Electrical stimulation is used in TENS, EA as well as suboccipital stimulation in primary headache disorders (7–9). However, direct comparison between these studies and our experimental set-up is problematic, as we examined healthy volunteers. A general disposition to migraine or chronic pain may well influence the physiological reaction to presented stimuli (18). Apart from these constitutional differences, temporal alterations in nociception (e.g. allodynia in migraine) have been described (19, 20), which may have an influence on the therapeutic outcome. Furthermore, the majority of therapeutic studies used much higher frequencies (partly > 100 Hz). Although pain is reported as a side-effect, establishment of paraesthesia is usually intended to prove that suboccipital stimulation is effective. We can only speculate that therapeutic stimulation with its higher frequencies and less painful intensity is mediated by neuroplastic changes of the trigemino-nociceptive system, rather than exhibiting a direct effect on trigeminal transmission. However, as stimulation of structures other than the GON has been shown to modulate the BR also (13, 16, 21), it would be interesting to know whether the therapeutic effects of electrical stimulation are confined to the occipital system, or whether the trigeminal system should be the primary target.

In this context, it is noteworthy that in cluster headache (7, 8), but not in migraine (6), stimulation had to be maintained for weeks to months before clinical effects were seen.
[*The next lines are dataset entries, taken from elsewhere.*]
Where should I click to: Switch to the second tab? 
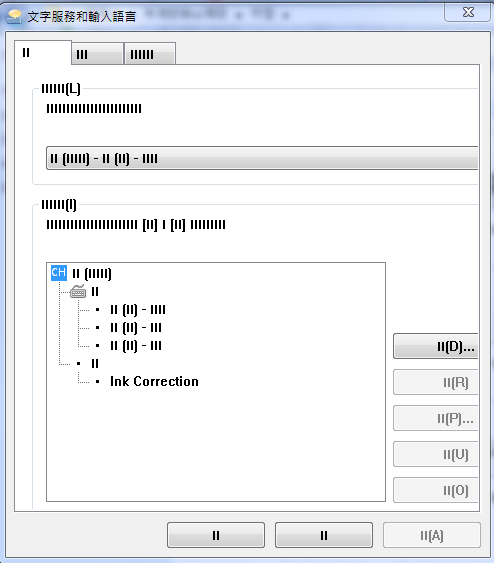click(x=97, y=54)
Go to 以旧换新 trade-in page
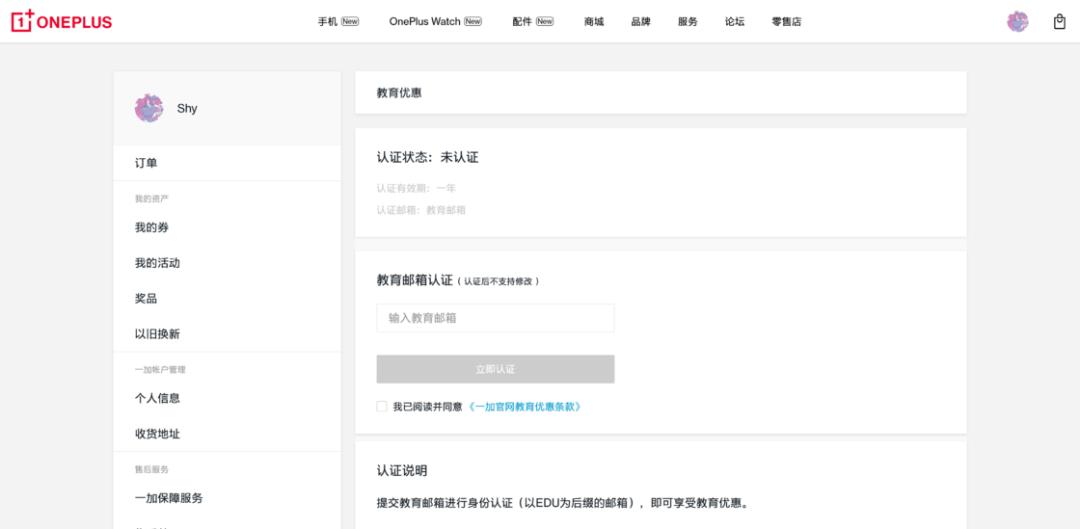 tap(157, 334)
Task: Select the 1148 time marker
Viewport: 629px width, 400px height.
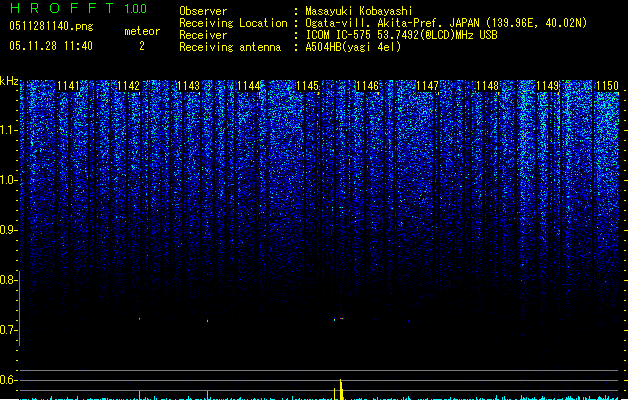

In one pilot study of eight patients with chronic cluster headache the nBR response area increased significantly after 1 month of suboccipital stimulation (8). Whereas effects of short-term stimulation would rather favour adjacent structures at a similar level (thus afferent nerves and their nuclei in the brainstem or spinal cord), long-term stimulation could modulate more central structures (e.g. those belonging to the ‘pain matrix’).

Interestingly, two of our volunteers suffered from short episodes of unilateral headache ipsilateral to the side of stimulation with delayed onset after the stimulation. The hemicranial location of the headaches points to an effect on both the occipital and the trigeminal system. One subject recalled that he had suffered from approximately six migraine attacks with aura > 12 years ago. One could hypothesize that stimulation could evoke some central wind-up mechanisms that eventually lead to these headaches in subjects with a predisposition to primary headache.